Prior to his move to BT Sport in August 2013, he presented ESPN's coverage of live Italian football. At BT Sport he hosted live Serie A matches and the Sunday night round-up show, European Football Show, until its cancellation in 2017. He fronts The UEFA Champions League Goals Show since BT Sport won the rights to the competition.

Since 2016 to 2021, together with Jules Breach, he has hosted the Fantasy Premier League Show by Premier League Productions. Starting from 2021, Kelly Somers has partnered with Richardson for the Fantasy Premier League Show. It is available for viewing on the Premier League website and also the Premier League Facebook Page.

Richardson has also presented non-football related content and presented Bravo TV's first live PDC darts coverage alongside Dave Gorman during the 2010 European Darts Championship. He has also presented British Eurosport's live Tour de France cycling coverage between 2005 and 2013. Since 2011, Richardson has hosted the World's Strongest Man television coverage.

In 2018, he started co-presenting The Great Model Railway Challenge on Channel 5 with Tim Shaw, a show that sees teams of railway model enthusiasts compete against each other in a series of tasks with the aim of winning a prize in the grand finale.

In 2025, it was announced that Richardson would be a member of the joint DAZN / 5 presentation team for the first 32 team FIFA Club World Cup.

==Other media==
Richardson also contributes articles to the football magazine, FourFourTwo, as their Italian football correspondent. He has contributed articles to The Guardian.

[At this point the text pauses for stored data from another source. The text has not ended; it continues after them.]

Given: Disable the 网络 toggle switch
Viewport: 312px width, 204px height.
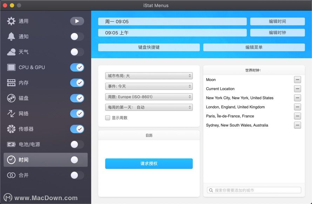Looking at the screenshot, I should tap(77, 114).
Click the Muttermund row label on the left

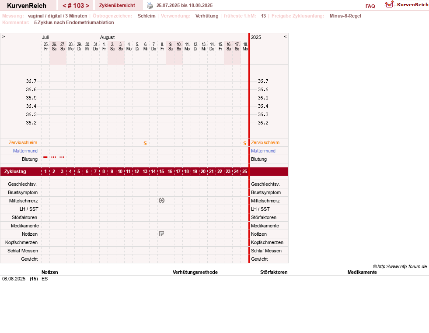point(25,151)
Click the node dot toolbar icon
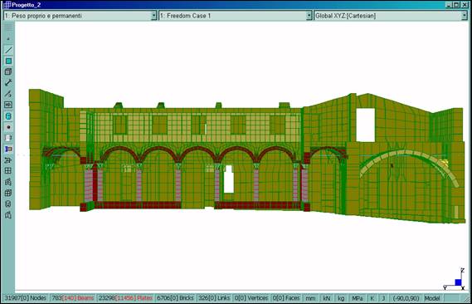472x304 pixels. pyautogui.click(x=8, y=127)
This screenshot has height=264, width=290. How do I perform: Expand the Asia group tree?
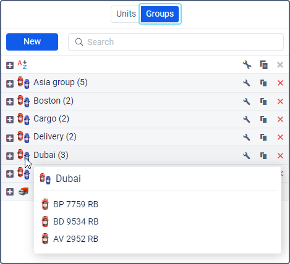(10, 84)
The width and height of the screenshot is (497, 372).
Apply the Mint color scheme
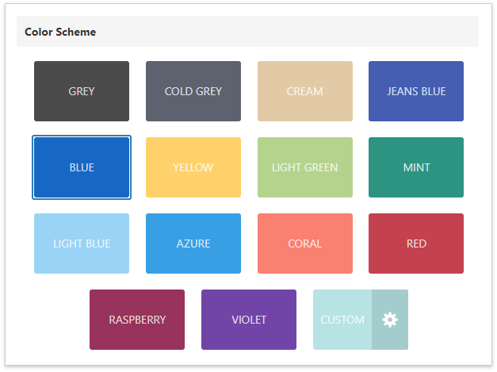point(416,167)
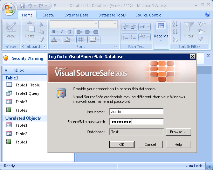213x170 pixels.
Task: Click the Save icon in quick access toolbar
Action: 22,6
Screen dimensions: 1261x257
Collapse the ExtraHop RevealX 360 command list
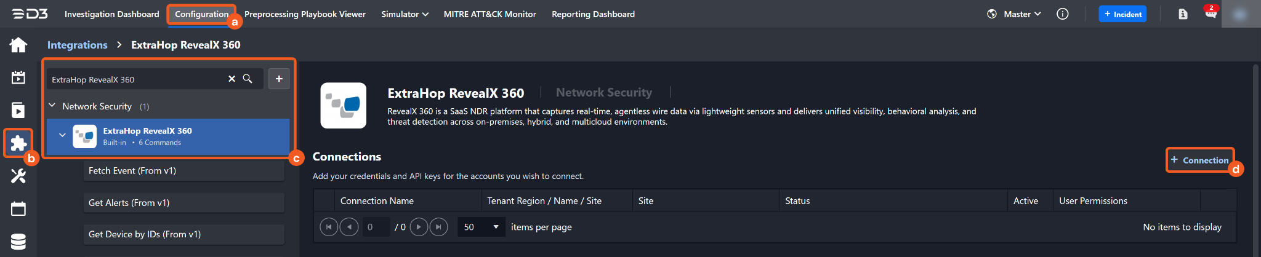tap(62, 135)

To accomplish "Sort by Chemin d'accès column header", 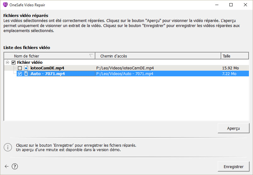I will click(x=157, y=56).
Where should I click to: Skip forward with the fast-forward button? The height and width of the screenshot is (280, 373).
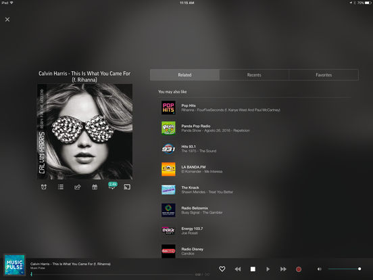coord(283,269)
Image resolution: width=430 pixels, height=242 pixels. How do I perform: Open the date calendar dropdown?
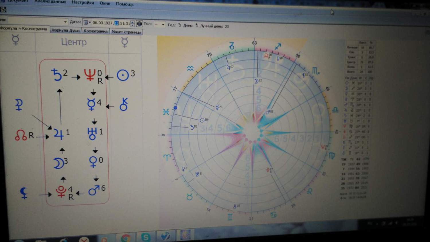(87, 22)
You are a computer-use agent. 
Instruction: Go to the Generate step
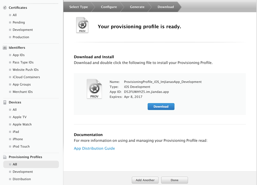click(x=137, y=7)
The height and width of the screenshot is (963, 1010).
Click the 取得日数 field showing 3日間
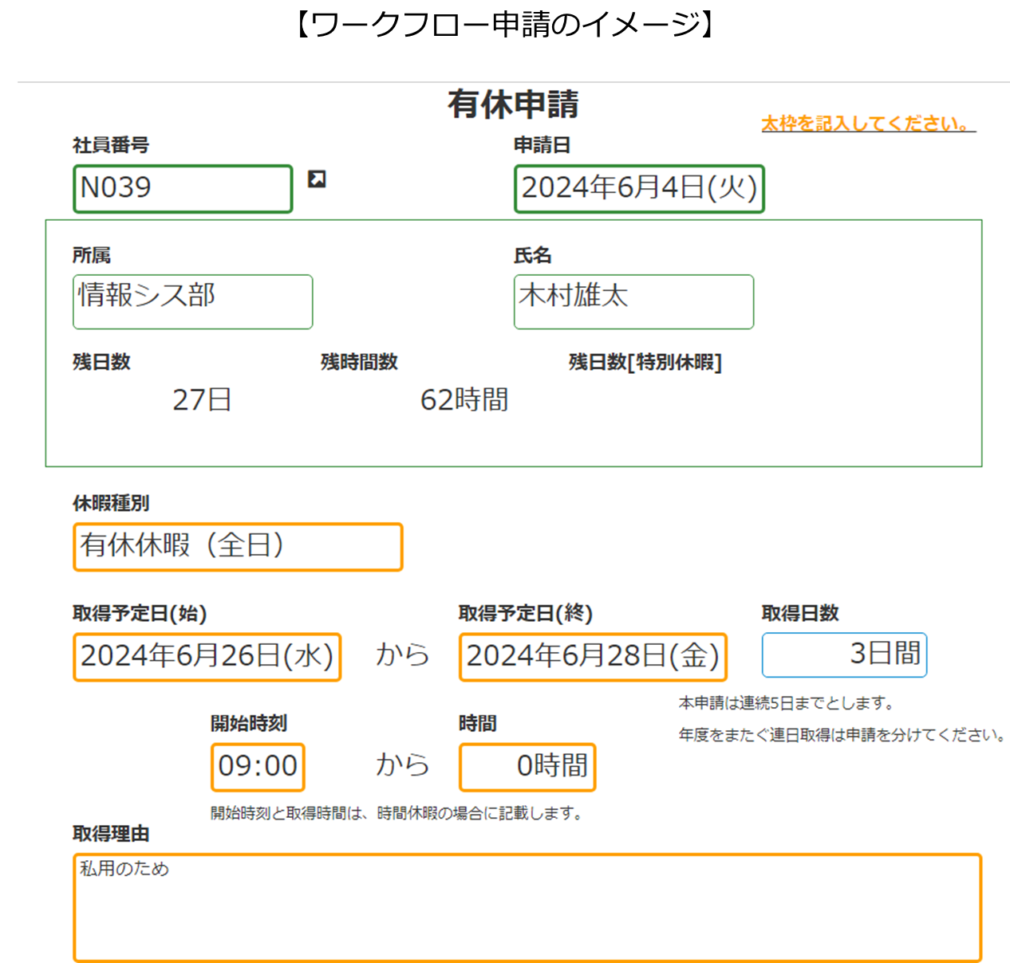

He hosted The Guardians The World Cup Show for the 2006 World Cup. This turned into The Guardian Football Weekly podcast series featuring Monday and Thursday shows with Richardson as host and a panel of football journalists discussing the footballing week's events, both in England and across Europe. It was here he consolidated his reputation as a broadcaster who used puns and humour. Richardson also hosted a number of Football Weekly Live Shows which played to sold-out venues around the UK.

In summer 2017, after spending just over a decade with them, Richardson left The Guardian and Football Weekly, to join the brand new podcast The Totally Football Show. This podcast is produced by Muddy Knees Media, of which Richardson is a shareholder, along with other former Football Weekly alumni: Iain Macintosh, and producer Ben Green. In November 2017, they staged their first live show in The Glee Club, in Birmingham. Richardson also hosts another Muddy Knees Media podcast, Golazzo: The Totally Italian Football Show a show featuring James Horncastle and Gabriele Marcotti, which in its initial run featured a weekly round up of Italian football, along with an historical look at Italian football of the past. Its second run now exclusively looks at historical stories and personalities of Italian football.

Providing Internet content, Richardson hosted the online coverage of England's World Cup 2010 qualifying game with Ukraine on 10 October 2009 alongside former England coach Sven-Göran Eriksson.

Outside of football, in late 2015, Richardson became an online movie critic, creating his own YouTube channel JimboVision. In 2017, he started hosting a movie podcast Truth & Movies, which he left in 2018.